Print Friendly, PDF & Email

Qu’est ce qui est au coeur de l’identité enseignante et qui parait immuable ? La discipline scolaire. Dans un article de la revue Administration & éducation (n°4), Alain Boissinot remet en question l’ordre disciplinaire. Pour lui il empêche l’Ecole de s’adapter à l’évolution des besoins éducatifs et conduit à l’inflation des horaires. Ancien président du Conseil supérieur des programmes et ancien recteur, nous avons recueilli son avis. Au moment où le ministère introduit deux nouvelles disciplines du primaire à la terminale, l’enseignement moral et civique et l’informatique, pour lui la coupe est pleine…

Pourquoi remettre en cause les disciplines ?

Dans le débat éducatif on est souvent sommé de choisir entre l’éducation et l’instruction, les connaissances et les compétences, pour ou contre les disciplines. Pour certains celles-ci sont porteuses de tous les maux comme le corporatisme. Pour d’autres elles sont intouchables. En fait, il est impossible de faire abstraction des disciplines. En revanche il faut admettre qu’elles ont des défauts et il faut les analyser pour que le système éducatif réponde mieux aux besoins de la société actuelle.

On peut distinguer deux défauts. D’abord le risque de fixisme disciplinaire. C’est à dire considérer qu’elles sont définies une fois pour toutes et qu’elles ne doivent plus évoluer. On peut citer par exemple l’histoire-géo. Par exemple quand sont nées les SES, la géographie aurait pu répondre au besoin de connaissances économiques. Mais il a fallu créer une nouvelle discipline. Ou encore le français. On dit qu’il faut développer les pratiques de dialogue, de débat chez les élèves. Cela devrait être dans l’enseignement du français. Mais cette discipline s’est sclérosée avec des exercices imposés comme le commentaire de texte. Les disciplines doivent être capable d’évoluer.

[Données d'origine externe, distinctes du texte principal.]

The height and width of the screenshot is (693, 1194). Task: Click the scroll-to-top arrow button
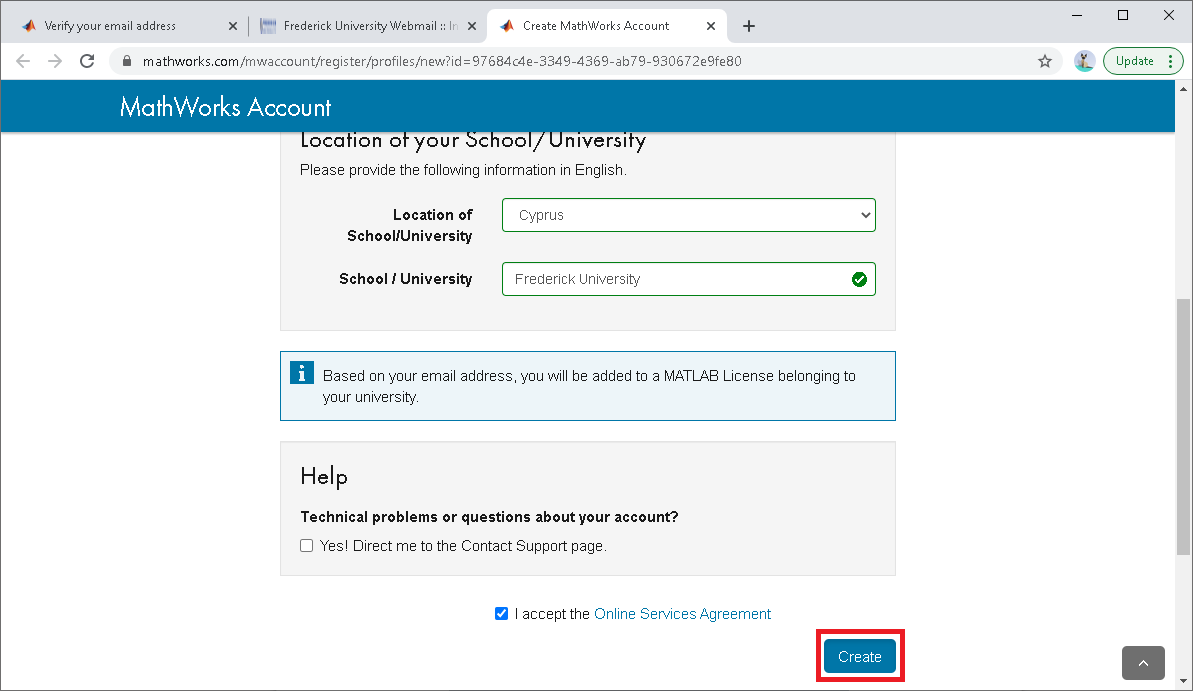[x=1143, y=662]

Le second reproche que l’on peut faire aux disciplines c’est qu’elles ne correspondent pas entre elles. Au lieu de cela elles se définissent d’une façon de plus en plus étroites. On arrive à l’émiettement. Par exemple faut il 3 ou 4 disciplines scientifiques au collège ? Au lycée devait-on ajouter l’ECJS ?

Mais le système éducatif multiplie encore les disciplines avec par exemple l’ECJS, l’Histoire des arts, une discipline non universitaire, l’informatique bientôt l’enseignement moral et civique (EMC) et le coding. Ce n’est pas nécessaire ?

Il faut s’interroger. En se spécialisant les disciplines laissent échapper des champs savants et on invente des disciplines nouvelles pour les traiter. C’est dramatique. L’ECJS est née des carences du français, des SES, de la philosophie. Le futur EMC c’est un peu pareil. Agir ainsi c’est une forme d’échec d’un système éducatif qui n’arrive pas à gérer les évolutions nécessaires. Cela aboutit à l’inflation des horaires qui ne sont plus raisonnables.

Des disciplines doivent disparaitre ? Lesquelles ?

Certaines tendent à disparaitre. Regardez par exemple les langues anciennes. Elles n’occupent plus la place qui était la leur. On a besoin des disciplines mais vivantes, capables de dialoguer avec les autres. L’exemple de l’enseignement supérieur montre que des évolutions sont possibles. Actuellement dans l’enseignement supérieur on se rend compte que trop de spécialisation freine la réflexion et on voit se créer en université des formations à spectre large qui décloisonnent. Par exemple Paris Ouest a créé une licence humanités qui regroupe des lettres, de la linguistique, des techniques commerciales, de l’histoire. On voit aussi des bi-licences apparaitre.

Mais toucher aux disciplines c’est toucher à l’identité des enseignants. Ca semble impossible.

On peut les faire évoluer, les enrichir et simplement leur redonner du sens. Regardez l’expérience de l’enseignement intégré des sciences (EIST).

Cette réflexion est prévue dans les nouveaux programmes du collège ?

Je l’espère. Ca me semble indispensable. L’émiettement disciplinaire au collège est excessif. C’est particulièrement vrai en 6ème. On a maintenant un cycle commun cm1- 6ème qui devrait pouvoir faire bouger les choses. Mais on voit les choses bouger aussi au lycée. Observez les enseignements d’exploration. Les enseignants y trouvent de l’intérêt à décloisonner leur discipline dans des enseignements comme « littérature et société », qui devrait en fait remplacer le programme de français, ou « méthodes et pratiques des sciences » où les disciplines se croisent.

Propos recueillis par François Jarraud

Missions et formations des enseignants de demain, Revue Administration & éducation, n°4 2014.